Author Topic: Unicode text support  (Read 810 times)

0 Members and 1 Guest are viewing this topic.

Offline m!m

  • 210
The text encoding FSO is using has always been a bit weird. In order to actually display special characters like the German umlauts FSO needed a special font file which had support for these characters. These font files also weren't the same for all localizations which lead to a lot of problems if you wanted to play the game in German but only had the English font files. The TrueType font rendering feature improved that situation a bit by adding the ability to render UTF-8 encoded Unicode strings but FSO still assumed that every string was in the special encoding FSO used so no one could use that ability.

That is what these test builds are about. They introduce the ability to let FSO process UTF-8 encoded files and handle them properly in the entire engine.

Test builds for all platforms: http://swc.fs2downloads.com/builds/test/unicodeSupport/
Pull request: https://github.com/scp-fs2open/fs2open.github.com/pull/1416

Since this feature changes the way the engine handles text pretty extensively I chose to introduce a new "Unicode mode" for FSO. In this mode FSO expects that every text data it handles must be UTF-8 encoded Unicode strings.

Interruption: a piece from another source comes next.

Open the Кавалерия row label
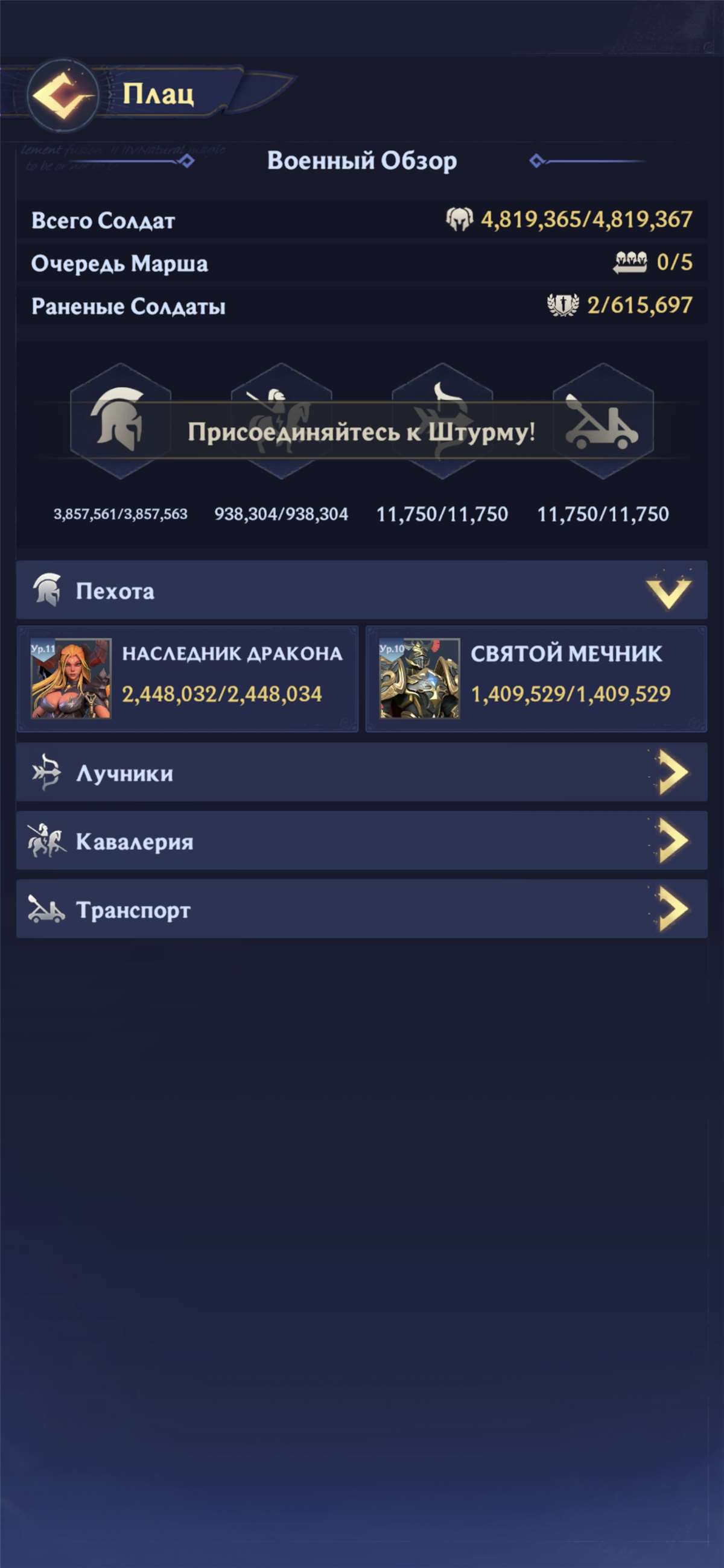This screenshot has height=1568, width=724. point(135,841)
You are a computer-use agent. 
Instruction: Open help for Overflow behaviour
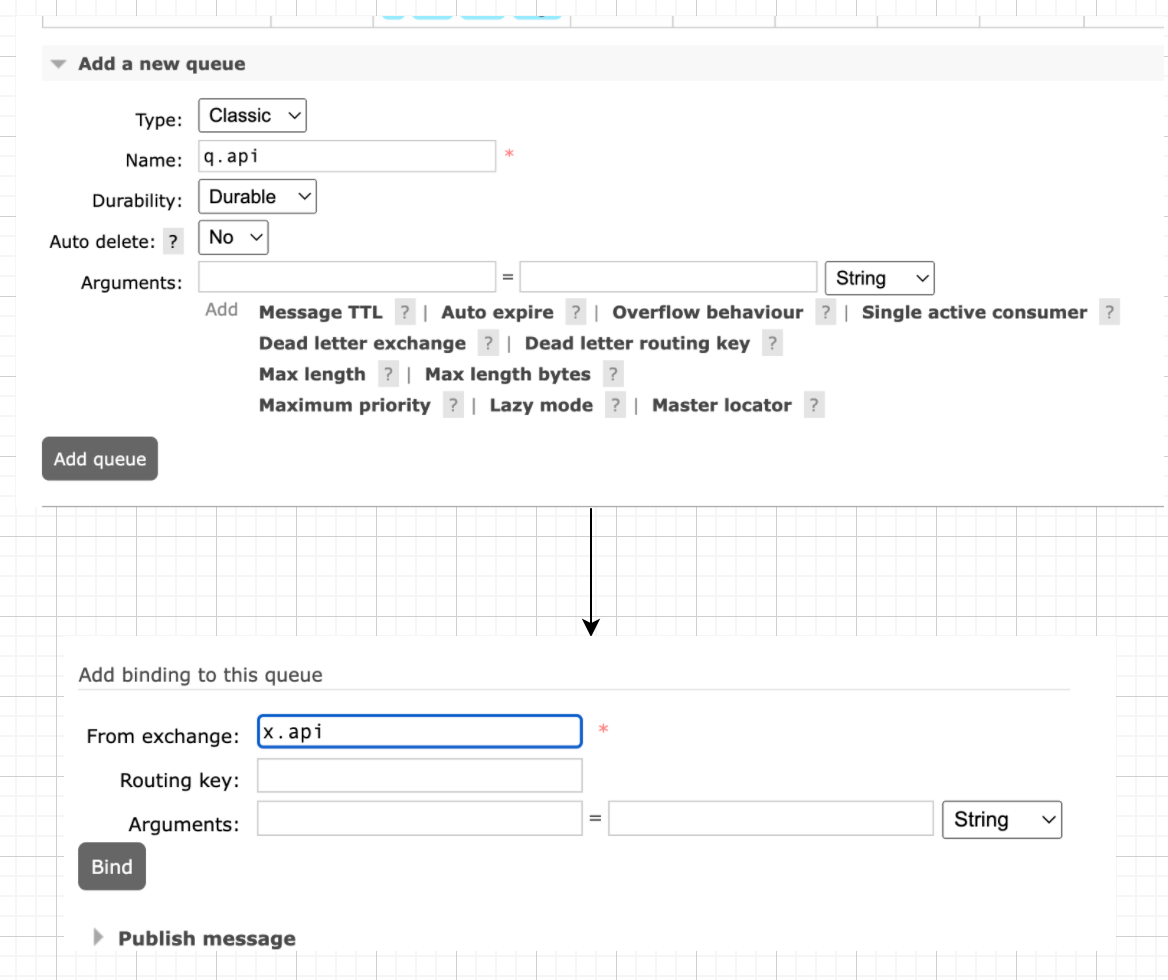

It also completely disables support for the old VFNT bitmap fonts.

You can enable Unicode mode by using the $Unicode mode option in the mod table. It has to appear after the location where the engine expects $Window title.

Now that you have enabled unicode mode you will probably encounter some issues. The standard retail files are all Latin1 encoded and FSO can't read that encoding anymore (it expects UTF-8). Since FSO is a nice program it will automagically detect if a file uses Latin1 encoding and then convert that data to UTF-8. Since that is not the desired data format FSO will show a warning to let you know that you should really convert the encoding.

Converting the encoding can either be done with a command line utility like iconv or a text editor like Notepad++ which has support for reencoding a file. The files you must convert from a retail install are string.tbl (this one requires a few other small changes), tstrings.tbl and weapons.tbl. The weapons table is only an issue because it uses some special characters in a comment but FSO still reads those characters and doesn't understand them.

The string table contains one entry that previously used a special character. This is the entry with the number 385. Replace the %c with © symbol to restore the old behavior. Another issue with this table is that it contains syntax errors that were not recognized by the retail parsing code. These parser errors were corrected in FSO but since we never break retail compatibility there is a workaround which fixes that for retail data but that workaround does not work with UTF-8 encoded files since it assumes that the text data is Latin-1 encoded. I already fixed these issues for my tests and uploaded those files in the test mod below.


While I was testing these changes I needed a test mod which should be a good starting point for your tests: http://www.mediafire.com/file/pw5788071fljm1m/unicodeTest.7z

Theoretically, this should also allow translations into languages with radically different characters like Japanese.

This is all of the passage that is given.